Re: 俺様メイド?!!-クライマックス突入!!-更新再開 ( No.157 )
日時: 2011/05/28 19:09
名前: 山下愁 ◆kp11j/nxPs (ID: GlvB0uzl)

第18話 7部


 優亜は大地に押しつけられたピンクのドレスを着て、渋々身に着けていた。
 ふと、窓の外を見ると明るいネオンの色がガラスから溢れている。
 不意に涙が目に溜まるような感じがした。

「会いたいよ……」

 頭に思い浮かべるのは、いつも助けてくれた『彼』——。
 その時、部屋のドアがノックされる音が響く。

「優亜ちゃん。入るよ」

 入って来たのは大輔だった。白いスーツに身を包み、髪を七三に分けている。
 優亜は大輔をまるで虫でも見るかのような目で睨みつけ、視線をそらす。

「う〜ん、やっぱり可愛いね。僕のマイスウィートハニー」

「うざい」

 優亜は辛辣な言葉で一蹴する。大輔の方を一瞥もせずに。
 大輔はため息をつき、優亜の隣に立ち彼女の細い肩に手を乗せる。

「大丈夫だよ……僕は優しいから、ね」

「何をする気?」

 優亜は乱暴に大輔の手を振り払い、逃げるように距離を取る。
 払いのけられた腕をじっと見つめ、大輔は笑った。

「何って……僕と優亜ちゃんはいずれ結婚するんだから、既成事実に決まってるじゃないか」

「キモい」

 優亜は苦々しい顔でバッサリと言い捨てる。
 流石にこれには大輔もムカついたらしく、パンパンと2回手を叩いた。
 すると、大地がドアを開けて入って来た。優亜が誰よりも知る友人達を背負って。

「恵梨、博、雛菊、零音!! 燐さん、雫さんに睦月先輩まで……!」

 自然と声が震えているのが分かった。
 大地は、優亜に笑いかけて背負っていた恵梨達を床に落とす。
 ドサドサと鈍い音がして、皆が床に叩きつけられた。

「どうして……」

「決まってるじゃないか。害虫退治だよ。僕らの愛を邪魔する奴は、誰であろうと許さない」

 何も言わない大地の代わりに、大輔が答えた。
 優亜は大輔を睨みつけ、

「酷いわ……!」

 と、言った。
 だが、大輔は笑うのを止めなかった。
 優亜の腕を引き、抱き寄せようとする。

「東。
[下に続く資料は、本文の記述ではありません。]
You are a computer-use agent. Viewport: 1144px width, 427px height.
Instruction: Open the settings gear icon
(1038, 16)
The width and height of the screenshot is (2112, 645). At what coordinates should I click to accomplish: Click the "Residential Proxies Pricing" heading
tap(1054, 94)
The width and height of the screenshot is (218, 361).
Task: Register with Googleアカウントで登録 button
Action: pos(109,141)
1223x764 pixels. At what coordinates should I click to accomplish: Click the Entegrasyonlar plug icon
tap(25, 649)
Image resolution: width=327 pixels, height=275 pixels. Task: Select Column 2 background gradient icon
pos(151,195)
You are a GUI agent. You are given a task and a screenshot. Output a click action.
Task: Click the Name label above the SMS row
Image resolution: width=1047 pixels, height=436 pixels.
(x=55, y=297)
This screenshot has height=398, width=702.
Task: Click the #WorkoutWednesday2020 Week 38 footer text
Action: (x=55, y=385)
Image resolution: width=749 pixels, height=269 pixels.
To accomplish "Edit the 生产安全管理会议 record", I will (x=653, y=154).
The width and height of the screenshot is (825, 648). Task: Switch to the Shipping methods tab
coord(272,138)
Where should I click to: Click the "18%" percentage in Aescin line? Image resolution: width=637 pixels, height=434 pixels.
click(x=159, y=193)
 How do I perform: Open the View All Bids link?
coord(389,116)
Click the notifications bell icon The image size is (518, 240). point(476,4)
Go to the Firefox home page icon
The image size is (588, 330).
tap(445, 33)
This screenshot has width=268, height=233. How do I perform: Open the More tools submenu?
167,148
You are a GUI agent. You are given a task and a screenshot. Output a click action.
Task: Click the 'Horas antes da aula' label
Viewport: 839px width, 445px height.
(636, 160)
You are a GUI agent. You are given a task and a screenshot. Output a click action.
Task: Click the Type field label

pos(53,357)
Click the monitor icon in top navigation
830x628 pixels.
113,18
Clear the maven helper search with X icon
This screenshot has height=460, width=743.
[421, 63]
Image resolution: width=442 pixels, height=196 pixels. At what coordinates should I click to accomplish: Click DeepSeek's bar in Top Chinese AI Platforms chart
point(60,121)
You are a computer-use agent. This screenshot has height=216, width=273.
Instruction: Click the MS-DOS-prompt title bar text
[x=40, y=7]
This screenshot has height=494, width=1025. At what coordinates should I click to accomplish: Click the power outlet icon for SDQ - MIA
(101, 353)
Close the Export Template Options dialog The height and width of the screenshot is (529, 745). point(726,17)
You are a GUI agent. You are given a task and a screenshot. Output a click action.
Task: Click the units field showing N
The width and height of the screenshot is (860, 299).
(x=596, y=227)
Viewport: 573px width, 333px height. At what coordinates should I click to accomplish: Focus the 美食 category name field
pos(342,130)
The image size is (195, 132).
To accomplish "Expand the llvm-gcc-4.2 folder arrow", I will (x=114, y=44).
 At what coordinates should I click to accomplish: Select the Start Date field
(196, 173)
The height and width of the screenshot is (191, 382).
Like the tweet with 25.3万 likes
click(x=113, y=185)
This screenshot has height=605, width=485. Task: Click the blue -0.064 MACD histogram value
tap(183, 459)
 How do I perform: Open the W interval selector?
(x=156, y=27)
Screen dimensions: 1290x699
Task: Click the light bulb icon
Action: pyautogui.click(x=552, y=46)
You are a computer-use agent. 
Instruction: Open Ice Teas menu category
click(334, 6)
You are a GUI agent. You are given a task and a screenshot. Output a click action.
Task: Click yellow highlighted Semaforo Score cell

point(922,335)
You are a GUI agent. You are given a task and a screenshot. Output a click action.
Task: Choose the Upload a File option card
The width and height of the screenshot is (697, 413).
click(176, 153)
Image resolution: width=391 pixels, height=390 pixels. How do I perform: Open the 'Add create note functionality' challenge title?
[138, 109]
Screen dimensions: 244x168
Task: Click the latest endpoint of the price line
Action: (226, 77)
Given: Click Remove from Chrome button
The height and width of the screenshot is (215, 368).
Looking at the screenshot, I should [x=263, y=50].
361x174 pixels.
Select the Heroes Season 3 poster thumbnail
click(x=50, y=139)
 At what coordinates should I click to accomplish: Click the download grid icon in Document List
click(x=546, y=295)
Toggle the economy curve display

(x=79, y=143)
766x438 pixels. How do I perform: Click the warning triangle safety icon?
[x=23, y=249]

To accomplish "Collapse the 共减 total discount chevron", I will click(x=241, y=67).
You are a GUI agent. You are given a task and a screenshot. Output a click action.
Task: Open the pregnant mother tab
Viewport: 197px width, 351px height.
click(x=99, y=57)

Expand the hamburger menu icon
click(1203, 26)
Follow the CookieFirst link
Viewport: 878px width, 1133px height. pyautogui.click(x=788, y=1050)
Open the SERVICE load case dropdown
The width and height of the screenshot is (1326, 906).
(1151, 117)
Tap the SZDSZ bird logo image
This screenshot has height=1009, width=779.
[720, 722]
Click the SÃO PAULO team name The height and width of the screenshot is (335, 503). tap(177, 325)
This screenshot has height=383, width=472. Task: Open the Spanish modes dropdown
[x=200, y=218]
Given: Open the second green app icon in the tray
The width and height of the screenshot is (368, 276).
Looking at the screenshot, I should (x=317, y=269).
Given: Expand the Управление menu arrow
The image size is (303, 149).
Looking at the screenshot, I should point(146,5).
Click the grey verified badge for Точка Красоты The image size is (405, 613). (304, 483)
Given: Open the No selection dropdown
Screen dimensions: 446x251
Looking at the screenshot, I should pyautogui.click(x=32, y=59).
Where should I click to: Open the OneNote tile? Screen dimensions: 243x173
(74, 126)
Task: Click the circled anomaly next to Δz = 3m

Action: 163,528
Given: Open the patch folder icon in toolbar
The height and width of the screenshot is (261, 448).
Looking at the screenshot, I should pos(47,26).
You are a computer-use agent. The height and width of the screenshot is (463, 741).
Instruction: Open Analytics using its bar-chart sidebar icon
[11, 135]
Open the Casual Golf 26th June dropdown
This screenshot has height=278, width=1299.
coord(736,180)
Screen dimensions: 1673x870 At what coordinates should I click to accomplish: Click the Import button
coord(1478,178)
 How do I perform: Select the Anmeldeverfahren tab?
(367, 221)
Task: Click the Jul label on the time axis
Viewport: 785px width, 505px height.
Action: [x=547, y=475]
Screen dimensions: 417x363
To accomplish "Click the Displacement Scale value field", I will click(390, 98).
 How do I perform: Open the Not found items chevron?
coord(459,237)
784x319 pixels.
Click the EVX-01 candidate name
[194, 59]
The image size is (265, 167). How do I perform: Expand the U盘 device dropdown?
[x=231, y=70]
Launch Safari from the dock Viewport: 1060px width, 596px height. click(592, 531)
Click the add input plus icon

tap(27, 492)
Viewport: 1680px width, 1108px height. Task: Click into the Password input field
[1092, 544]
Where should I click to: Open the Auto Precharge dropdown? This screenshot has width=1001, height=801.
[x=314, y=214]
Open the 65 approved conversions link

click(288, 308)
誰も来ないように見張っていろ」

「分かりました」

「嫌ッ!! 誰か助けて!!」

 だが、その声は誰にも届く事はなく、むなしく宙に浮いているばかりだった。

***** ***** *****

 大地はしめられたドアに背を預け、ゆっくりと天井を見上げる。
 最上階のスウィートルーム……そこが、優亜達が居る部屋だ。
 大地は、静かに天井へ手を伸ばす。
 先程、優亜の友人達をボロボロにする時に言われた言葉を思い出す。

(……君は、弱いんですよ)

(それだったら……東の方がよほど強い)

「誰だよ、東って」

 大地はから笑いを浮かべる。
 どうせ戦うならば、彼とが良い。
 メイドであり、そして自分の弟でもある『彼』——

「んぁ?」

 突如、大地の前に足が見えた。
 ただの足じゃない。振り上げられた、蹴る為の足だ。
 避けようと思ったが、足の方が早すぎて避けられなかった。

「ぐぁ」

 すごい勢いで腹を蹴られ、木製のドアを破壊して部屋に転がり込む大地。

「東?! い、一体どうしたのだ!」

「蹴られただけッス、大丈夫……多分」

 埃が舞い、部屋を煙だらけにする。
 その煙の向こうに、誰かが居た。
 シルエットから見えるのは、ワンピースみたいな何かを着ている女の人。やがて、煙が晴れると誰かが姿を見せる。
 白と黒を基調としたメイド服。頭には純白のヘッドドレスをつけ、漆黒の髪を左下に結んでいる。
 細い足で飛び散ったドアを踏み砕き、広い部屋に踏み込む彼——。

「お、お前は……!!」

 優亜の顔が自然と明るくなる。
 大輔は苦々しげに舌打ちをして、大地は苦笑を洩らす。

「どうも。相崎家のメイド、瀬野翔です。優亜様をお迎えにまいりました」

 翔は、にっこりと笑顔を見せた。

Re: 俺様メイド?!!-クライマックス突入!!-更新再開 ( No.158 )
日時: 2011/05/28 20:49
名前: 山下愁 ◆kp11j/nxPs (ID: GlvB0uzl)

第19話


 蹴られた腹をさすりながら、大地は立ちあがった。埃にまみれたスーツを払い、翔を睨みつける。
 一方、翔は面倒くさそうに頭をガシガシと掻きながら立っていた。最早女の欠片も感じられない。

「お、お、お前……僕を殴り飛ばした……!」

 大輔はプルプルと震える指で、翔を示す。
 自分が指されてる事に気付いたのか、翔はにっこりと笑った。
 もし大輔が翔に殴り飛ばされてなければ、完璧翔に惚れていたはずだろう。だが、その笑顔に大輔は震えあがった。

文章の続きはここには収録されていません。